> _WORK INSTRUCTIONS_
The full set of records is to be reproduced verbatim.

> _RECORD SET_
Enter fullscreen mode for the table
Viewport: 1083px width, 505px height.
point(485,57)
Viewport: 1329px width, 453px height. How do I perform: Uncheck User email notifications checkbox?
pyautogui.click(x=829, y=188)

> _ANSWER SECTION_
Enter fullscreen mode for the table
Viewport: 1083px width, 505px height.
point(485,57)
Viewport: 1329px width, 453px height. How do I perform: Uncheck User email notifications checkbox?
pyautogui.click(x=829, y=188)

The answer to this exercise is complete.